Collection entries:
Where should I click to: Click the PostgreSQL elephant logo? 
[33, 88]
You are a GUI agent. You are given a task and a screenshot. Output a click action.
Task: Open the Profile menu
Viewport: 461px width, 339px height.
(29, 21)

Work instruction: Transcribe each entry above exactly as it reads.

Answer to the problem:
Where should I click to: Click the PostgreSQL elephant logo? 
[33, 88]
You are a GUI agent. You are given a task and a screenshot. Output a click action.
Task: Open the Profile menu
Viewport: 461px width, 339px height.
(29, 21)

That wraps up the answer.